Adapting to Rising Sea Levels in the Marshall Islands


The Marshall Islands is an indendent country near the Equator in the Pacific Ocean, slightly west of the International Date Line. It shares maritime boundaries with Wake Island to the north, Kiribati to the southeast, Nauru to the south, and Federated States of Micronesia to the west.

Made up of 29 atolls, 5 islands and 1,225 islets which form two major islands chains, Majuro Atoll is the political, economic and yachting centre of the Marshall Islands.

Ranked the fourth-least visited country in the world, the Marshall Islands is perhaps the last frontier of yachting with pristine vibrant ecosystems. Over 250 species of reef fish, 180 species of coral, 27 species of marine mammals and all 5 species of turtles can be observed throughout the archipelago. It is also the largest shark sanctuary in the world.
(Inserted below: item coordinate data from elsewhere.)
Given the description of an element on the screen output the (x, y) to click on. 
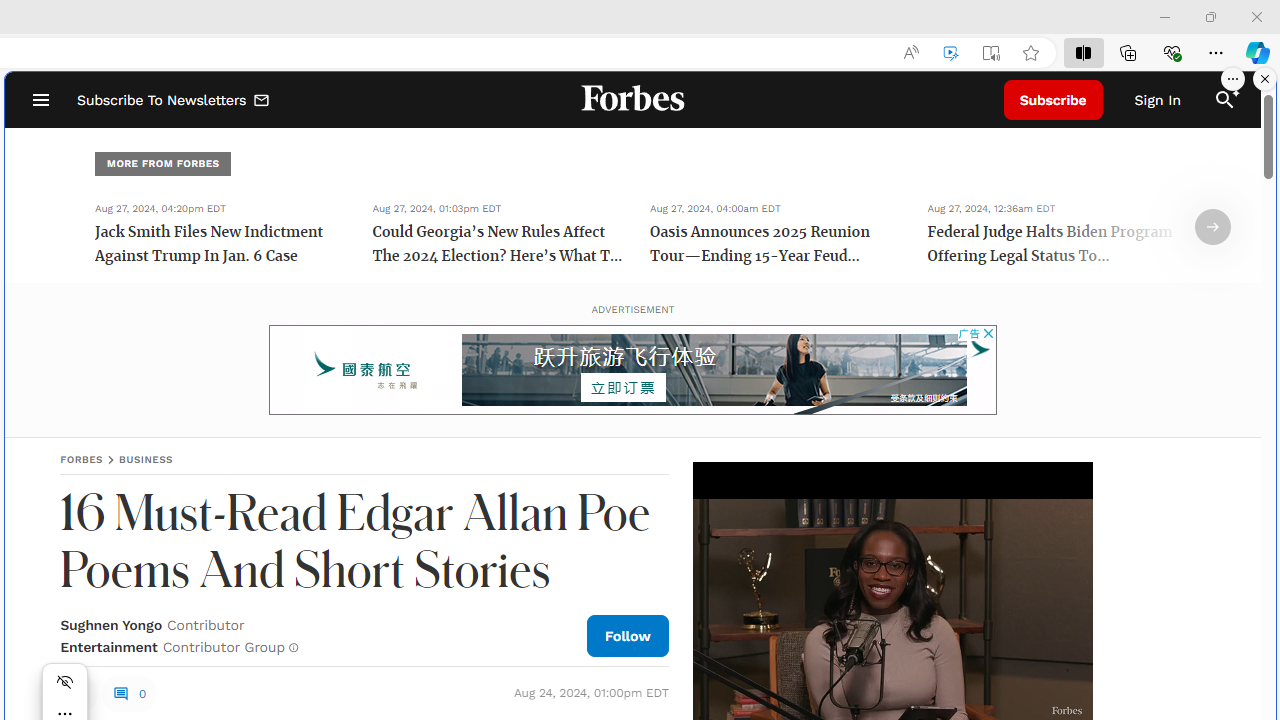
Subscribe (1053, 99)
Class: search_svg__fs-icon search_svg__fs-icon--search (1224, 99)
Class: fs-icon fs-icon--comment (120, 693)
FORBES (81, 459)
Class: envelope_svg__fs-icon envelope_svg__fs-icon--envelope (262, 102)
Class: fs-icon fs-icon--arrow-right (1212, 227)
More options. (1233, 79)
Class: sparkles_svg__fs-icon sparkles_svg__fs-icon--sparkles (1233, 91)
The World Bank has produced a five-minute video about future ocean inundation scenarios for Majuro Atoll. The video is part of a study produced jointly by the World Bank and the RMI government called “Adapting to Rising Sea Levels in the Marshall Islands.” It provides visual projections about the flooding that is forecast to occur as sea levels continue to rise. It also suggests possible options for adaptation, including increasing the height of the islands and “reclaiming” (filling) land.